Until having the chance to work in a real UN office, Sharon went around a bit. After graduating, she worked at an advertising agency, ran a company in the area of education, was hired to open and ended up becoming a business partner in an English school. In 2001, she decided to get back to school, and earned a master’s degree in international relations in Belgium. During the course, she met Gustavo and returned from Belgium with a diploma and a husband. She spent five years teaching at a private university in São Paulo, until she decided to change her life again.
The couple came to Brasilia to try approval in a civil service exam. As soon as she began to study, Sharon came to the conclusion that this was not the best path for her. “I decided I wanted a job, and soon I started working in the foreign affairs office of the Brazilian Central Bank’s presidential cabinet”. Her restless spirit made Sharon continue to seek new opportunities, this time at the UN. “I believed that this would be an international job that would allow me to really help people,” she said.
Sharon did an interview to work for another UN agency in Brazil and was selected for the job.
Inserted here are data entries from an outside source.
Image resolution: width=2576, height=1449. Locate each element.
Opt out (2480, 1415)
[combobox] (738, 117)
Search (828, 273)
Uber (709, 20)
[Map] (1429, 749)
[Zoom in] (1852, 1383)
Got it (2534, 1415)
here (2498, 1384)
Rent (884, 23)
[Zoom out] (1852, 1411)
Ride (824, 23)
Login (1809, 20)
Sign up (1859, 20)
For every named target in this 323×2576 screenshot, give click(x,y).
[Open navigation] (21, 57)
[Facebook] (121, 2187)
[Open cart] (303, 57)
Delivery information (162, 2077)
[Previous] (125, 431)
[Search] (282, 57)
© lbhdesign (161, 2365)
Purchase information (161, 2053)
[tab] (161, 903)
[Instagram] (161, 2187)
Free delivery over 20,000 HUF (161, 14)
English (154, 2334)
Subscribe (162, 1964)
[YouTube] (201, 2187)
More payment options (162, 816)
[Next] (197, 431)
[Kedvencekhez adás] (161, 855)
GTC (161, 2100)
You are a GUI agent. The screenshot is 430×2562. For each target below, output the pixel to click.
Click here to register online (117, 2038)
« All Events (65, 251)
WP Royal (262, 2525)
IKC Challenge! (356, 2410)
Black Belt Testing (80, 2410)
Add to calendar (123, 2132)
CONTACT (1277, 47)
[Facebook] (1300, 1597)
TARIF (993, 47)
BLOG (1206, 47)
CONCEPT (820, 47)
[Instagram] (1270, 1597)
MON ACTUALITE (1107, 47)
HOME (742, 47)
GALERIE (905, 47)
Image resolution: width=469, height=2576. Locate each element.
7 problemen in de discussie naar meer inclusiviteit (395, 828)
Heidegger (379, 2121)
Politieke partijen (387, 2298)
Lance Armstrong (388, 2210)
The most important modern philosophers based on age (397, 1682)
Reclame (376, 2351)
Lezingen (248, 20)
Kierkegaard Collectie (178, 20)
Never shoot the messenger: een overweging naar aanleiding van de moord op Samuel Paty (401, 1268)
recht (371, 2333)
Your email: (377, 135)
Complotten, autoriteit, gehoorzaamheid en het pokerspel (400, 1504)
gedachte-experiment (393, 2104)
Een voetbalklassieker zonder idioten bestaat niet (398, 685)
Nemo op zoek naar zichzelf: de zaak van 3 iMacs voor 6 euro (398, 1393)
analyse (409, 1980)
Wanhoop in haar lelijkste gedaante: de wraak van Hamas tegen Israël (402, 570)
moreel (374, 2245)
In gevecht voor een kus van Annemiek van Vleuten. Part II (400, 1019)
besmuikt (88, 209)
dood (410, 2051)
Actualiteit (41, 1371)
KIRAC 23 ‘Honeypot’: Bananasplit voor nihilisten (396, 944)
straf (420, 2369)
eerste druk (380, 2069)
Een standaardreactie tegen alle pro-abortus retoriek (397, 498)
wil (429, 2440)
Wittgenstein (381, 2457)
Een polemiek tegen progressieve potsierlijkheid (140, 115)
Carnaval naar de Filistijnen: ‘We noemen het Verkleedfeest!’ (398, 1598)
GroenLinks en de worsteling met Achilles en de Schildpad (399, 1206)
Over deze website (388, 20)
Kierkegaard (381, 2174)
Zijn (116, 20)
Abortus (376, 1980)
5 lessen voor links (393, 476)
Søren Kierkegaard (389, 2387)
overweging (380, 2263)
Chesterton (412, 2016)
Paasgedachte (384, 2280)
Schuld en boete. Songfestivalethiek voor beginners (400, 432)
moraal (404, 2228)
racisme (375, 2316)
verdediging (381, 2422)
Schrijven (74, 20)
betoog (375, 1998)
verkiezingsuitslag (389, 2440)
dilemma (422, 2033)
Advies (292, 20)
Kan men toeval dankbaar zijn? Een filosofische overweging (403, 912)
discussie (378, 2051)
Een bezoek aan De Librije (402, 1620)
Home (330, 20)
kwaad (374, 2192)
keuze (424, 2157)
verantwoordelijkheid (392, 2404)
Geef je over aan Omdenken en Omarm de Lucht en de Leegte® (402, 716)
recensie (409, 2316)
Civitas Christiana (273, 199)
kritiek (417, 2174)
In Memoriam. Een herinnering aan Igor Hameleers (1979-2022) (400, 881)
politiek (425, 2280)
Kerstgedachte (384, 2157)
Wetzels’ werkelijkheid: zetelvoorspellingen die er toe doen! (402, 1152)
When she went to tell her boss, the president of the Central Bank at the time, he asked her to stay. “I couldn’t say no, because he was counting on me”. After a few months, however, the president left office and Sharon felt comfortable to resign. “My last day at the Bank was on a Friday, and the following Monday I received a call telling me that the World Food Programme would open an office in Brazil and was looking for someone with my profile.”
At the Centre
In the eight years of working at the Centre, Sharon has done everything. Really everything: “I’ve cleaned the toilets, I’ve borrowed a broom from a neighbor to sweep the office, I’ve brought drinking water from home, I’ve even had to carry money hidden in my clothes to avoid being robbed, because we still didn’t have electronic payment and not even a safe”. In this period, the Centre staff grew larger and Sharon helped structure all areas of the office. She went through five different supervisors until she became programme officer, the position she currently holds.
Not for long, though. The WFP Centre of Excellence is undergoing a transition and Sharon will take on a new challenge next May: replacing Christiani Buani as head of the programme unit. Christiani, after almost eight years at the WFP Centre of Excellence in Brazil, will now help structure the new centre of excellence in Côte d’Ivoire (read Chris’ profile here). “What I hope in this new function is to extend our activities through remote support to countries. My expectation is that we will be able to reach more countries and continue to provide quality services,” said Sharon.
“The UN may be the organization with the largest entry in all countries of the world, especially WFP. We go where no one else goes. We bring hope to people, besides food. Our presence is often the difference between someone’s life and death,” Sharon said. “One of the most emotional moments of my work at the WFP Centre was when we received a delegation from Togo and, after a presentation about how school feeding and smallholder farming can work together for the development of a country, one of the delegation members said to me: ‘this is what will take my country out of extreme poverty’. After hearing this, I see daily that the work I do has a purpose.”